Iranian women use computers at an Internet cafe in central Tehran, Iran. Iran has launched a national email service.

Iranian women use computers at an Internet cafe in central Tehran, Iran. Iran has launched a national email service.

Iran has taken another step toward creating its own intranet by opening a national email service, according to state television.

Mohammad Hasan Nami, the Information and Communication Technology minister, said the software for the email system was created by Iranians and that each Iranian citizen will be assigned an email address.

Iran’s postal service will manage the email program.

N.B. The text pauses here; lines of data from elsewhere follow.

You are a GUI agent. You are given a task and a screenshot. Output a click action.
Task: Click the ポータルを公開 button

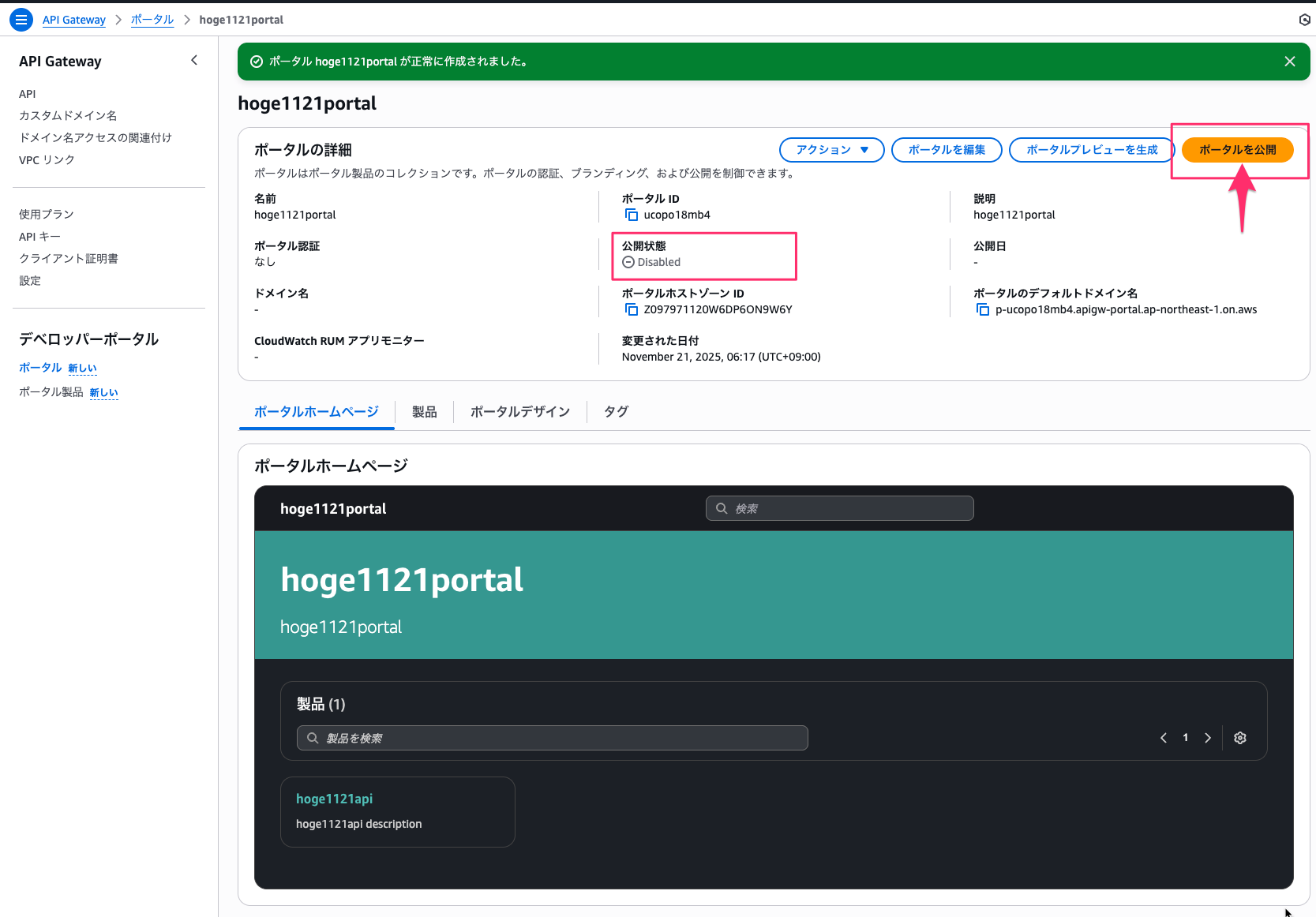1236,150
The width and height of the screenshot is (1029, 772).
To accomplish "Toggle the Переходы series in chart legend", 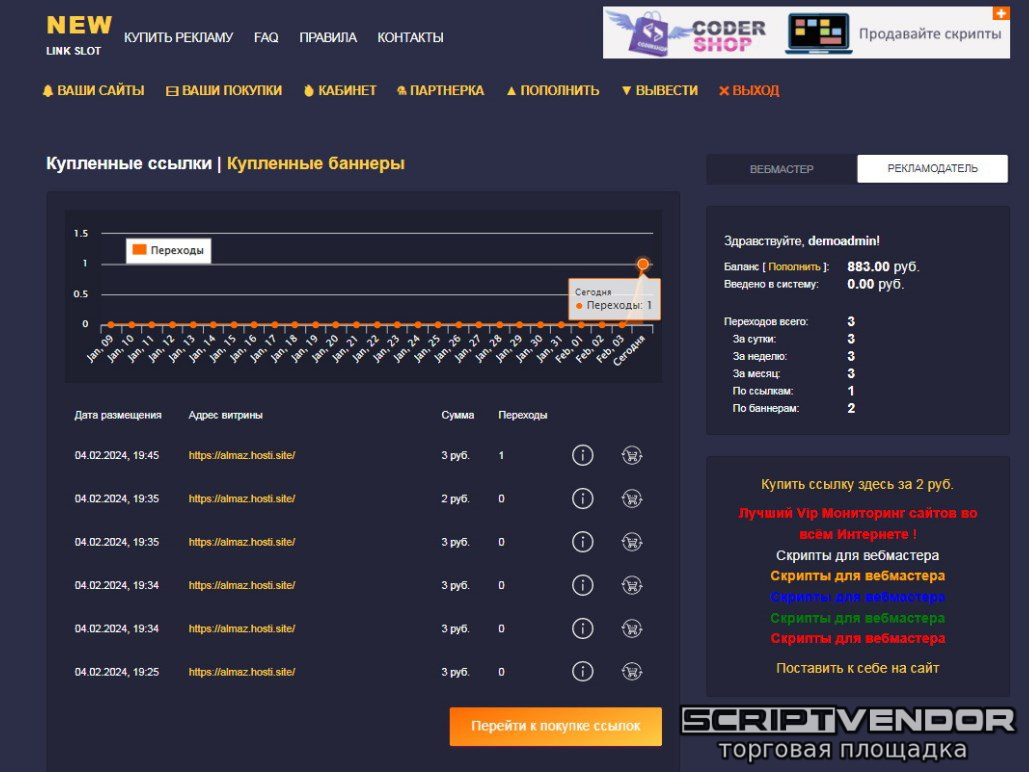I will click(x=168, y=250).
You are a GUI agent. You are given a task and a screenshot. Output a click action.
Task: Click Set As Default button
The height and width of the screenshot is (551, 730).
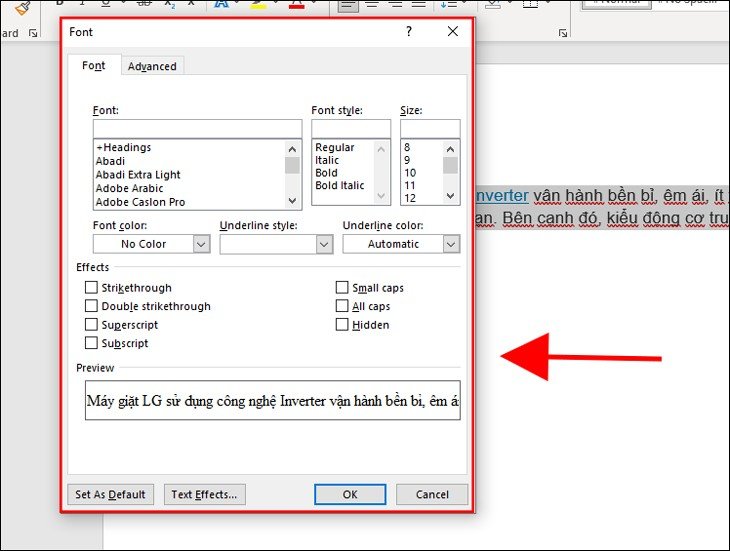(x=110, y=494)
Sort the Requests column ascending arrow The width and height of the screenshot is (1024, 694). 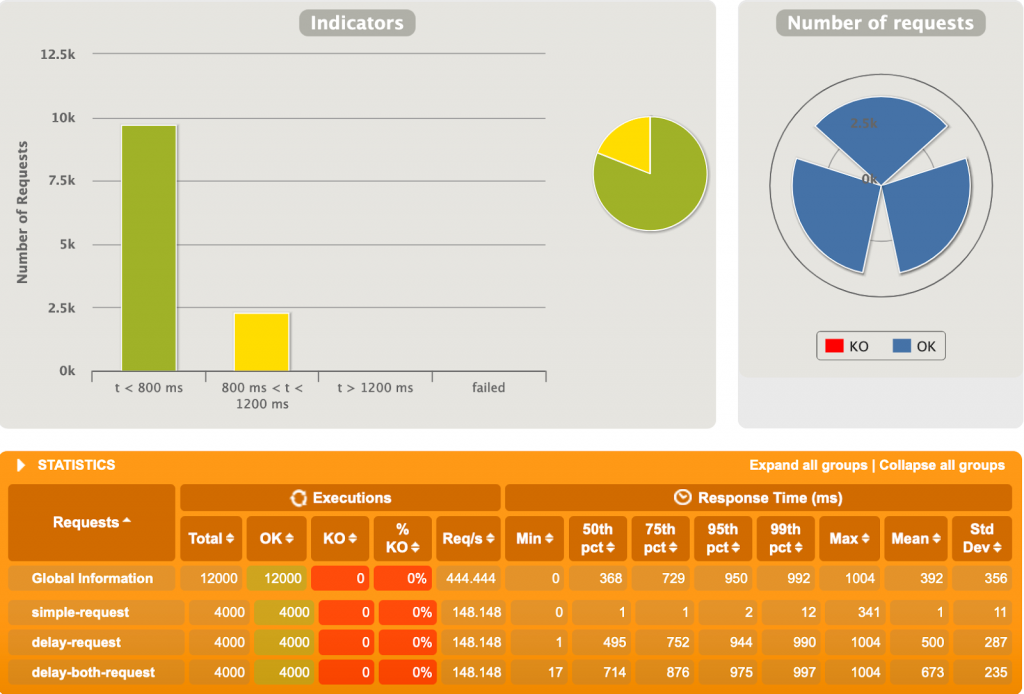(x=126, y=522)
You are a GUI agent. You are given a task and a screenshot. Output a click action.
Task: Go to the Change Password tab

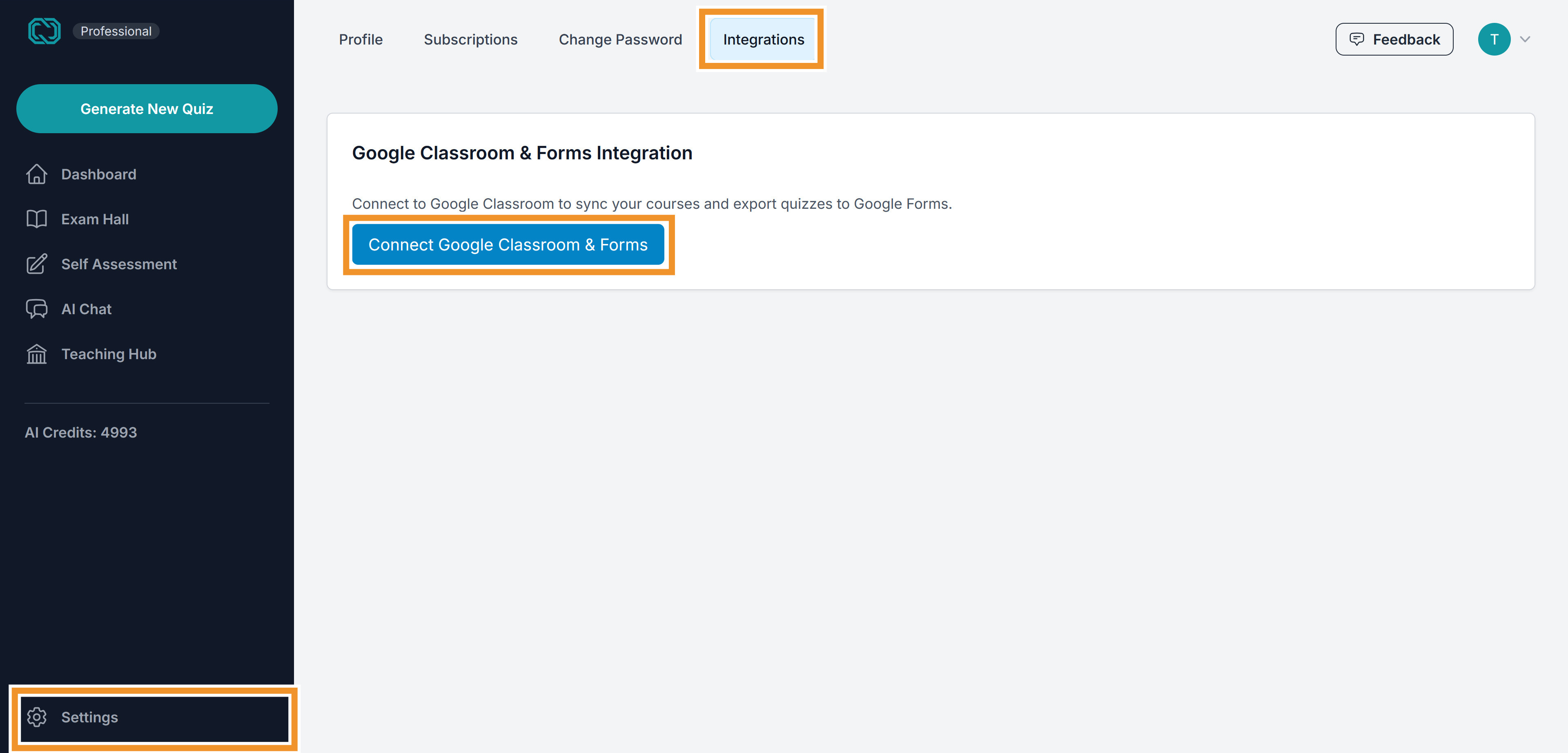(x=620, y=40)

Alex Vatanka, a scholar at the Washington-based Middle East Institute, said Iran has looked to the Chinese Internet censorship model, but was unsure to what extent China assisted with the national email system. He called the email service a gimmick and said that he doubted any activist would use the state-run email system.

Iranians are regularly subjected to blockages of foreign email providers like Gmail or Yahoo and the government restricts access to websites it finds objectionable, such as those run by opposition groups.

Many tech savvy Iranians use virtual private networks to skirt these restrictions, a practice the government has declared illegal.

Iran has long said it wants to create its own national intranet, which officials say will be free of un-Islamic content and will be easier to monitor.

An estimated 32 million of Iran’s 75 million people are Internet users.